Geleneksel işletim modelleri genel olarak oldukça işlevsel olsalar da her zaman müşterilere, iş ortaklarına ve tedarikçilere mükemmel deneyimler sunmak için tasarlanmış değiller.

Müşteri deneyimi, yemek siparişi vermemizi sağlayan uygulamalarla sektör içinde büyük bir dönüşüm yaşamış oldu. Bir pizza bağımsız bir restoran tarafından hazırlanıp üçüncü bir taraf aracılığıyla teslim edilebilir ve sipariş verme uygulamasının müşteri hizmetleri başka bir kuruluş tarafından yönetiliyor olabilir.

Bu dönüşümün, müşterilere daha fazla kolaylık sağladığı doğru. Ancak deneyimde bir aksama olduğu durumda, birden fazla tarafın dahiliyeti bu aksamanın belirlenmesini zorlaştırabiliyor. İşte bu nedenle kuruluşlar, müşteri yolculuğu haritasının bütününe bakmalı ve geleneksel olarak ayrı olan ekiplerin müşteri lehine bir arada çalıştığından emin olmalılar.
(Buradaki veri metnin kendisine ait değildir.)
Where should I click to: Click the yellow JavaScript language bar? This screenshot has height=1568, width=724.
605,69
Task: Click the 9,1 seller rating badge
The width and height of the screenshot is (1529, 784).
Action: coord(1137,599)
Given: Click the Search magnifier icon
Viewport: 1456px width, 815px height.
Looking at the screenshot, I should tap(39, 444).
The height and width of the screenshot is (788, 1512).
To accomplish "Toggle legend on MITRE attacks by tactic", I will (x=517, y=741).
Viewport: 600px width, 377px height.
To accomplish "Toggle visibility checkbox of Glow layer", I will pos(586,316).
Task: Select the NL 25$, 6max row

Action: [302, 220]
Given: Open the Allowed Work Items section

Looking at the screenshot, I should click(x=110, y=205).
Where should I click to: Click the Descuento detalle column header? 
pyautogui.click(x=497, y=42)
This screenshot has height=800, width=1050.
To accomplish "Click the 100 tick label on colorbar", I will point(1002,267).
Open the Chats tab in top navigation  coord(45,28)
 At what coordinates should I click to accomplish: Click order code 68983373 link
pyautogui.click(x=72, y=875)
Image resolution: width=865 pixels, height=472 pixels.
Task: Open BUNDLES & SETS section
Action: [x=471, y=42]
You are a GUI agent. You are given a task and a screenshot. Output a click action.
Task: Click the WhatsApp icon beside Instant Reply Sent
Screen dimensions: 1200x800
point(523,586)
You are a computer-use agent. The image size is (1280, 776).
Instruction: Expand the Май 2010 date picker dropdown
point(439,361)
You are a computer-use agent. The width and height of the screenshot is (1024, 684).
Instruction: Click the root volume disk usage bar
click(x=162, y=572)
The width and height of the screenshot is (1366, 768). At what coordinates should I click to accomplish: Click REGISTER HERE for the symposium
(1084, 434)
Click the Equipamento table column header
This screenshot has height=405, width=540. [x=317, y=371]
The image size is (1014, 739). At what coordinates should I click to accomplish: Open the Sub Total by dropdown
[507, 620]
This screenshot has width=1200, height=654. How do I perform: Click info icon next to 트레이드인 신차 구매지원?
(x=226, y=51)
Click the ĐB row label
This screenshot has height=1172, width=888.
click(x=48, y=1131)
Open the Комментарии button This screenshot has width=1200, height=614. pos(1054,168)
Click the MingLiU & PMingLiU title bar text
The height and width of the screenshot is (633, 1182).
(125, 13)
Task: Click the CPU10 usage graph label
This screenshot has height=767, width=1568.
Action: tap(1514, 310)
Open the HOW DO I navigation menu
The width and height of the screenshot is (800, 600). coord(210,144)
Müşteriler, bir pazarlama departmanında, IT’de, ürün geliştirmede veya dijital ortamda olup olmadığını umursamıyor. Müşteri, aslında basitçe bir hedefe ulaşmaya, bir şeyleri halletmeye çalışıyor. Bu hedef işlevsel, istek uyandıran ya da oldukça kompleks bir yapıda olabilir. Daha iyi deneyimler sunmak için yapman gerekense, kendi kuruluşların içindeki ögeleri rasyonelleştirmek ve aralarındaki bağlantı kurmaktan geçiyor.